Depreciating cedi due to demand and supply imbalances
Dr Nii Noi Ashong, an economist, has said an existing fundamental structural imbalance between demand and supply of foreign exchange was exerting depreciating pressure on the Ghana cedi.
The fundamental structural imbalances between demand and supply are posing a constraint to the efficient development of the domestic foreign exchange market, Dr Ashong stated at the Institute of Economic Affairs (IEA), policy forum on Bank of Ghanas (BoG) response to the depreciating cedi.
The forum was on the theme: The Bank of Ghanas Response to the Cedi Crisis: An interim Review and Way Forward.
Dr Ashong, also the Deputy Rector of Ghana Institute of Management and Public Administration (GIMPA), said high economic growth rates in Ghana since 2009 had brought in its wake an increase in economic activity and a corresponding higher demand for imports.

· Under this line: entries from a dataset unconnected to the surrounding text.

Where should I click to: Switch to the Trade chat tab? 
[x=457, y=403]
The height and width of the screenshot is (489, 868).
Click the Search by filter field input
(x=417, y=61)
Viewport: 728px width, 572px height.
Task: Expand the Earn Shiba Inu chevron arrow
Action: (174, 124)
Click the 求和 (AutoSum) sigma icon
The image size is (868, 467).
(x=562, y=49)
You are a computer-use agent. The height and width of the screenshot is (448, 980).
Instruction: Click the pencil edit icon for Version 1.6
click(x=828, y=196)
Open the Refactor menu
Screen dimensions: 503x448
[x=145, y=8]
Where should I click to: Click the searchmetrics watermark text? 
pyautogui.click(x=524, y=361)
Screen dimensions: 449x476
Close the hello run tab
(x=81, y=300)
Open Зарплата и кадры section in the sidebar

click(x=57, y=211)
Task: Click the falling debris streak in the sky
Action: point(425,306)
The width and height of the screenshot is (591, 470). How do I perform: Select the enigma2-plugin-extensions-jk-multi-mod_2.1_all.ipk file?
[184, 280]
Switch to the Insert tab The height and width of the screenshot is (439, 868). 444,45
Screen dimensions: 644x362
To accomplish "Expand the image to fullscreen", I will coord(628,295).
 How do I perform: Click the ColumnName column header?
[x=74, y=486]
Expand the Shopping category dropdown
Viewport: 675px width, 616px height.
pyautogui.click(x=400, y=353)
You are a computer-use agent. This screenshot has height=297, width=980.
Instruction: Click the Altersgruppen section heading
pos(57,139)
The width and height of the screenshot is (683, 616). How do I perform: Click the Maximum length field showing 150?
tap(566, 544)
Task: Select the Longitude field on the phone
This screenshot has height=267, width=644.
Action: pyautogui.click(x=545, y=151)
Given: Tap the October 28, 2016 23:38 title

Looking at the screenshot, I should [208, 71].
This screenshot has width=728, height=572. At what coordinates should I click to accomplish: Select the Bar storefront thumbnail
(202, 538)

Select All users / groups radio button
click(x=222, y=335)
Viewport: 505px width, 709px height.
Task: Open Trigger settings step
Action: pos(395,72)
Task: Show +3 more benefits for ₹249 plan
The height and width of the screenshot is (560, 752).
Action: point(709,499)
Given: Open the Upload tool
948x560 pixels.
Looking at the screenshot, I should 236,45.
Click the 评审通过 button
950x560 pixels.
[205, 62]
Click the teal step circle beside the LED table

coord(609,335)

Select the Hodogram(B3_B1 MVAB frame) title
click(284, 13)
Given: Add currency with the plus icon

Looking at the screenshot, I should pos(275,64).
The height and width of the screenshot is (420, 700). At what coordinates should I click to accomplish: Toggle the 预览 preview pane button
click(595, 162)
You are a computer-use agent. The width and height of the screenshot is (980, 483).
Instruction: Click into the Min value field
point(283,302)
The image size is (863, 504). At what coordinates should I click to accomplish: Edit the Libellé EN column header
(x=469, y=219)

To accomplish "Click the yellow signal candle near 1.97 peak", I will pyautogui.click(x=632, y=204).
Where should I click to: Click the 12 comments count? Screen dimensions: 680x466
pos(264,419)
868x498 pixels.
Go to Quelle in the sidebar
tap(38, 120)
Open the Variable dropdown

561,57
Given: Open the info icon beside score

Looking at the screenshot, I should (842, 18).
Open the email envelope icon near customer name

He said Ghanas investment requirements far exceeded the levels of domestic savings needed to finance them and in such an environment, current account deficits are natural occurrences which put pressure on the domestic currency to depreciate.
The large current account deficits are mainly financed by Official Development Assistance and private financial capital inflows which means that despite the underlying structural depreciating pressures on the cedi, there is also a built-in volatility of the exchange rate to changes in market expectations and sentiments, he said.
Dr Ashong therefore urged BoG to aim at reasonably high holdings of international reserves to cushion the nation against any potential pressures that might arise from operating liberalized open capital account.
Mr Benjamin Amoah, BoG Head of Financial Stability Department, said the central bank was re-enforcing the policy guideline to reduce the cedi depreciation in the economy.
He said the new policy by BoG was not intended to cripple any business but to ensure that the depreciating cedi was halted to help grow the local currency.
Mr Willian Boateng, Executive Head of Business Development of Bank of Africa, called on the government to support export oriented business as investor confidence is going down because of the perception that one did not get its money back when investment is made.
He said there was an ongoing activity of parallel banking in the country which is also not helping the economy and urged BoG to find a way of curbing it.